(Supplied information)

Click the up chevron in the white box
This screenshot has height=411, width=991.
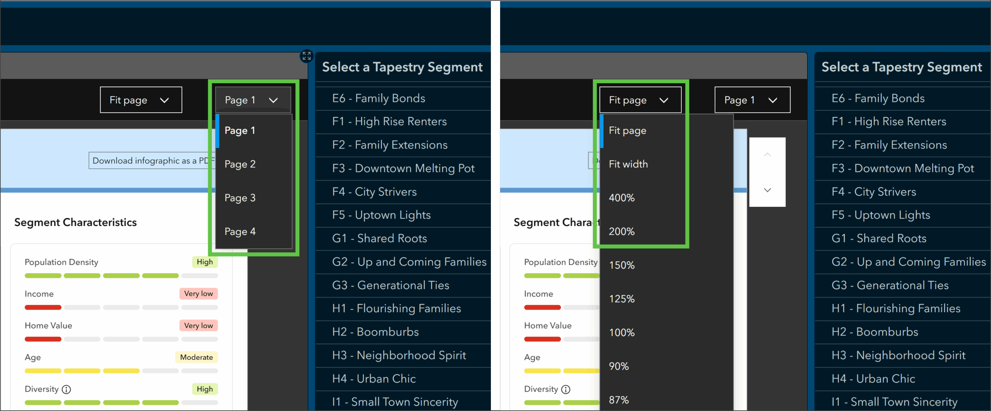pos(767,155)
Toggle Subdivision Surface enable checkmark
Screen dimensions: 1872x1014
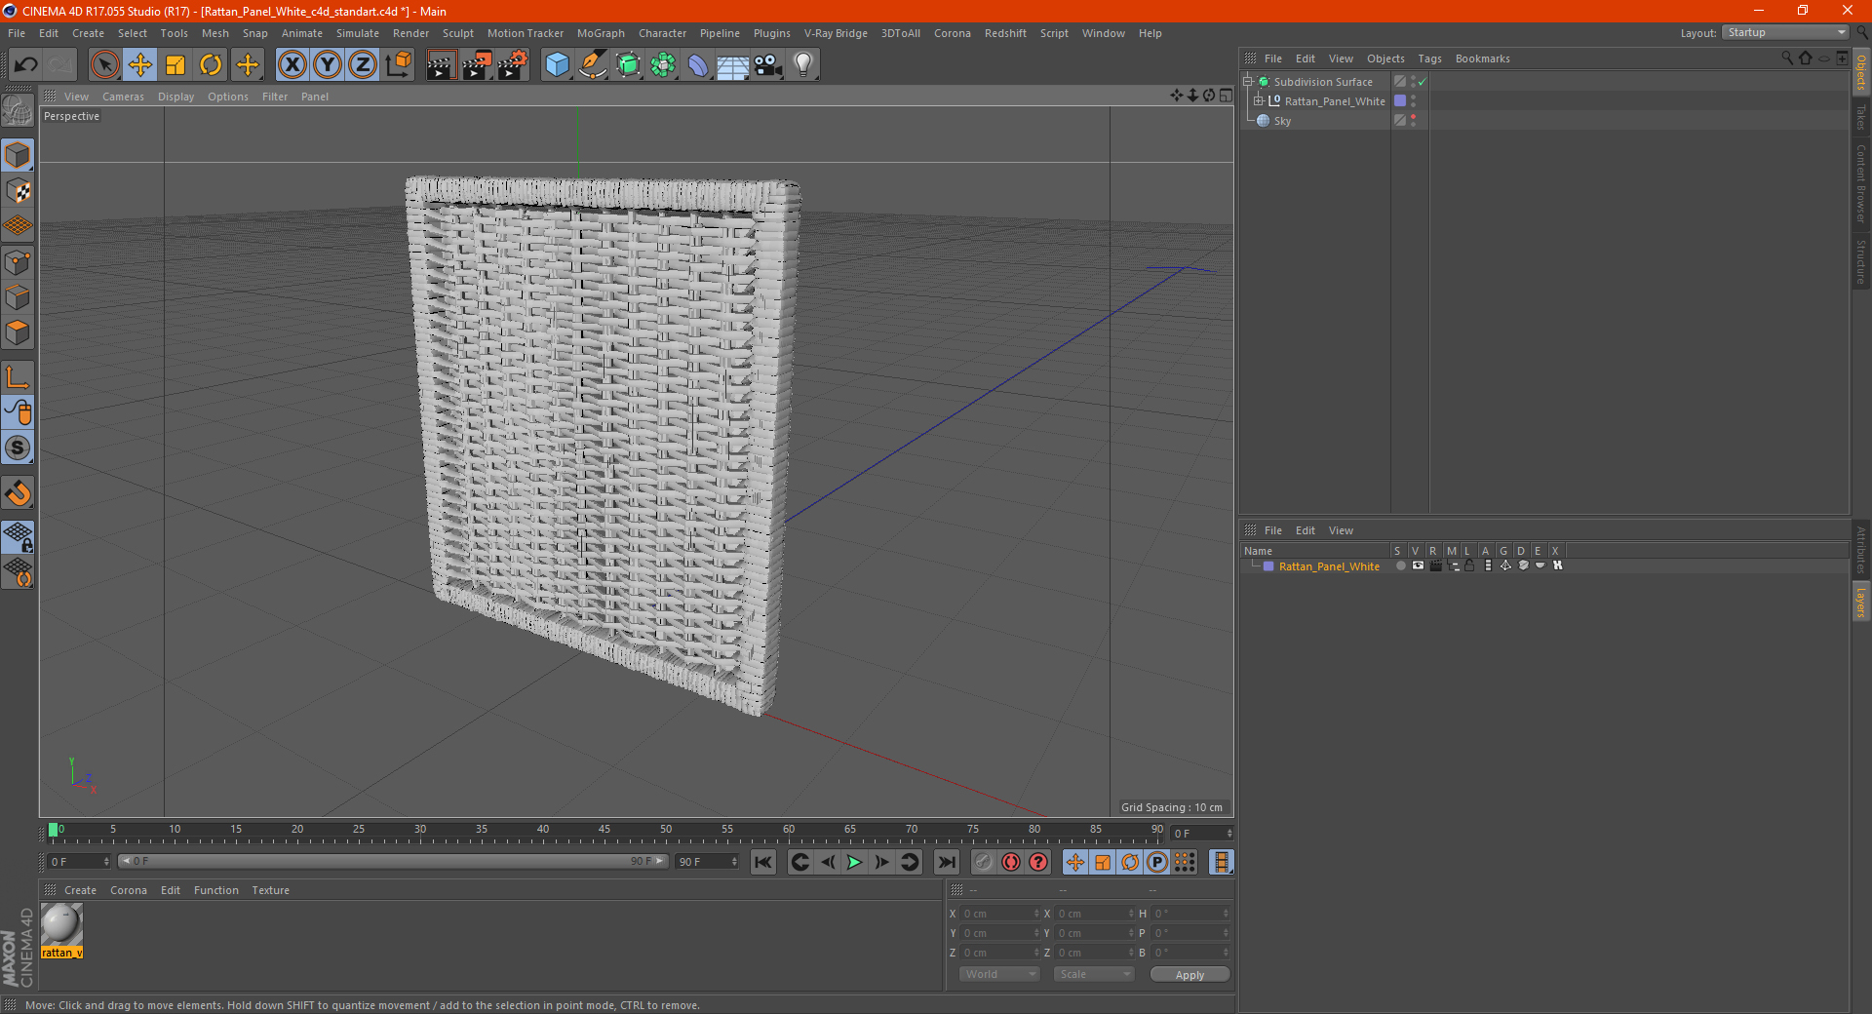point(1423,82)
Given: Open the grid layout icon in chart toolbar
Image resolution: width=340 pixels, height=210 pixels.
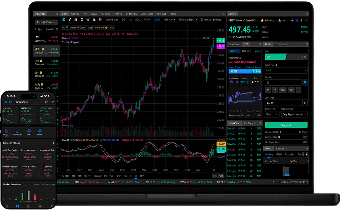Looking at the screenshot, I should pyautogui.click(x=82, y=20).
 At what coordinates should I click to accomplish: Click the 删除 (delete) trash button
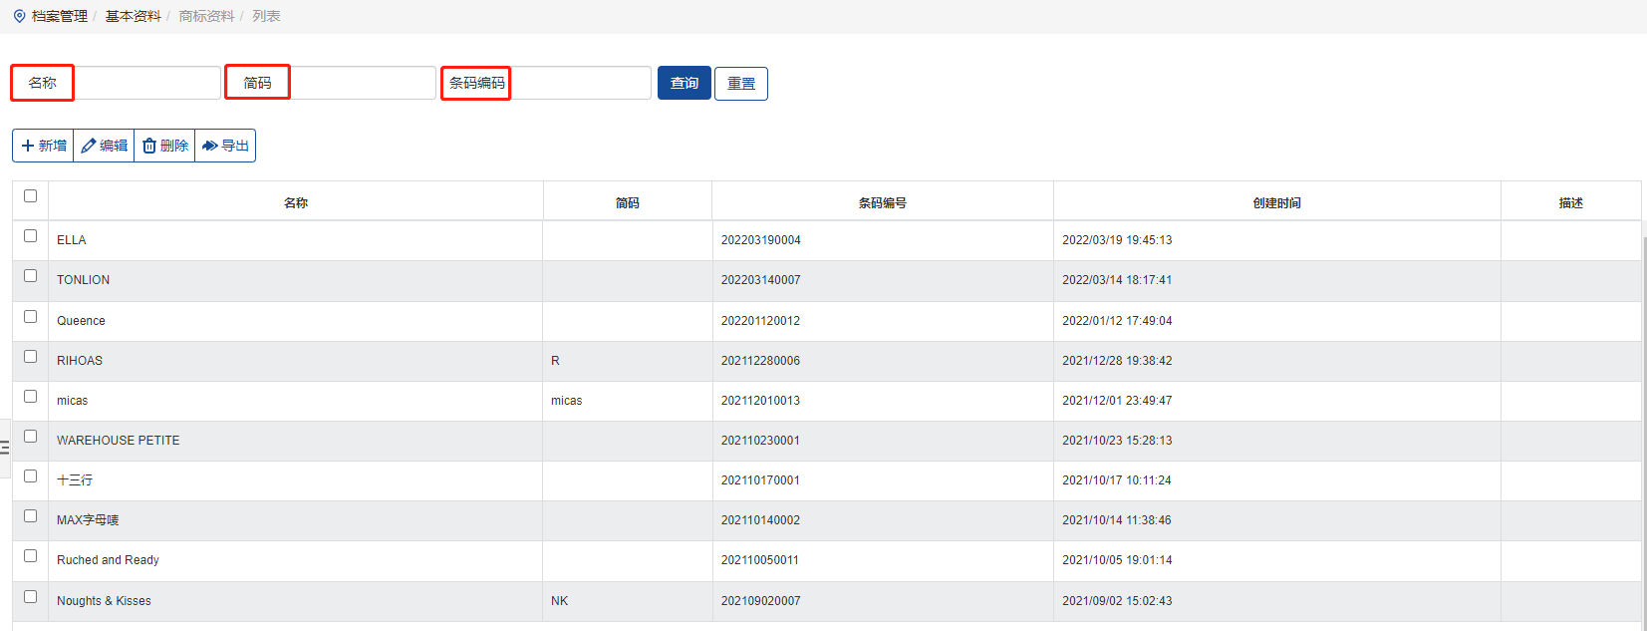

(End Supplied information)

# To do
Retype all of the entries exactly as written, leaving out any images.

# Written solution
Click the up chevron in the white box
This screenshot has height=411, width=991.
pos(767,155)
Toggle Subdivision Surface enable checkmark
Screen dimensions: 1872x1014
point(1423,82)
Given: Open the grid layout icon in chart toolbar
Image resolution: width=340 pixels, height=210 pixels.
Looking at the screenshot, I should pyautogui.click(x=82, y=20).
 At what coordinates should I click to accomplish: Click the 删除 (delete) trash button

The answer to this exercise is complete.